Ioserashetas 1759 Ethononwe Shiioserate nihoti ne akwesasne
[That year 1759 is the time they got here to Akwesasne]
Neratihontene Kentho rati Sennare
[The first ones to get here, here are their names written]
1. Kanonwatase, Tsiwa Awatsiseratatie--Swasen Satewennoten--rokwao
2. Sawatis Sakosennakete raowatsira--Sak Anentiontha--roneniotronon
3. Orite raowatsira, Wishe Katsierawen--raniaten
4. Tekasetoken, raowatsira--Sose Atsieweia--rokwao
5. Atienkwaronni--raowatsirake--Onwari Karakwines--osennakete
6. Saksarie Atawentha--raowatsira--Sawatis Atsitsiaks--raniaten
7. Okthires raowatsira--Tier Karakwiio--ronesiio
8. Karekohe--raowatsira Atonwa Tionatakwente--rokwao
9. Atawakhon--raowatsira Saro Soionwise--raneniotronon
Later in the document it is specified that Kanonwatase, Orite, Atienkwaronni, and Karekohe were the rotiianen, a designation for “chief” that refers to their good character. The 8th in the list, Karekohe, is probably Peter Tarbell, the son of the captive Zechariah Tarbell, who may be the Saksarie Atawentha that appears in the list. In Mr. Sherman’s account, it is stated that the Tarbell boys married the daughters of two chiefs named Atawenta and Sakonentsiask. Atawentha is given in the document above as Zechariah’s Mohawk name.

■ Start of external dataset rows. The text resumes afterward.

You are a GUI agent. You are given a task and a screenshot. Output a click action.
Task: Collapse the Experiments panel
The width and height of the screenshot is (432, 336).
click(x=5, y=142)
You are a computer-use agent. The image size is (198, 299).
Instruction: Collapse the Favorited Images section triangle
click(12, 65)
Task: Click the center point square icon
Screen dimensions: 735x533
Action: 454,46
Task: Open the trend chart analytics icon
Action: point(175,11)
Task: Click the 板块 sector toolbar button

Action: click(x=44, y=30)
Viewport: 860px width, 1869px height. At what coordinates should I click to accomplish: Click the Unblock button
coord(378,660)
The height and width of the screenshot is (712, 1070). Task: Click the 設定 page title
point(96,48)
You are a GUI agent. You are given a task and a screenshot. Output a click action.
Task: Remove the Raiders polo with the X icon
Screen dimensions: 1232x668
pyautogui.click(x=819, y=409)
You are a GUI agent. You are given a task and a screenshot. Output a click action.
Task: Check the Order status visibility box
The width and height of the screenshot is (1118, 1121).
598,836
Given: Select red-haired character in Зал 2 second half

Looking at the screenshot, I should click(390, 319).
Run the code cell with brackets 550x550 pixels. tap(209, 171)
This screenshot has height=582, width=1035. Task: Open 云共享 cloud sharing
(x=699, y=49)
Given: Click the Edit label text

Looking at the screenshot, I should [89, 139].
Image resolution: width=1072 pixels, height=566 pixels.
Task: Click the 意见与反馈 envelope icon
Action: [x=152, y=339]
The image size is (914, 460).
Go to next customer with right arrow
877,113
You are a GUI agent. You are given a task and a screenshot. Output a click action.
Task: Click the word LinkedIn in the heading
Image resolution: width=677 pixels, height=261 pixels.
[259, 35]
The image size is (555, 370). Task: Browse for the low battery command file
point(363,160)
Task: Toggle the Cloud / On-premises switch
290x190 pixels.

It is interesting to note that Peter Tarbell’s Mohawk name, Karekohe, eventually became what appears to be a “title name” for the life chiefs. They use it repeatedly in petitions of the late 1800’s. Could one of our founders have been memorialized here in Akwesasne, just as the Iroquois memorialized the founders of the Five Nations confederacy by passing their names on to their successors?
If that is the case, the traditions of Akwesasne seem to confirm the prominent place the Tarbells had in our founding, although they were certainly not the only founders. Kanonsase’s document mentions also that the Wolf (rokwao), Deer (roneniotronon), Turtle (raniaten), Snipe (ronesiio) and “Name-Carrier” (osennakete) clans were represented. On the back of the document, there is also confirmation of their “Kahnawake” origins:
Ne ne saon nakerate nakwesasne Caugnawake nithonenon
[The first ones to live here in Akwesasne came from Kahnawake]
If this document’s contents and it’s 1759 date is correct, it places the arrival of the “first” people at least four years after the St. Regis Mission’s known founding date of 1755, but a year before the date Mr. Sherman gives for their migration, 1760. Does this mean that there were only missionaries living here until then, or that native occupation was somewhat impermanent until 1759? Considering that there was a war going on at the time, Akwesasne’s proximity to the theater of operations--and the presence of military fortifications--may have diminished its potential as a place where one would want to settle the wife and kids…at least at first.
“There is a Jesuit Mission there where some of the Iroquois have started to come,” wrote a French officer in 1756, a year after the mission’s establishment. “Warriors from St. Regis” were also mentioned at various engagements throughout the war. It may have simply been a staging area for “war parties” than an actual settlement for our people until 1759.
Personally, I see much more value in the names and the clans listed on the document than in the date attached to it. We really don’t know the context of the original document, or if it even existed. We do know that the records of the mission were burned sometime around 1762, but many of these names probably do occur in later entries.
I also like this document because it counters the notion that if you are of the Snipe or Deer clan in Akwesasne, you could only have come here from Oswegatchie!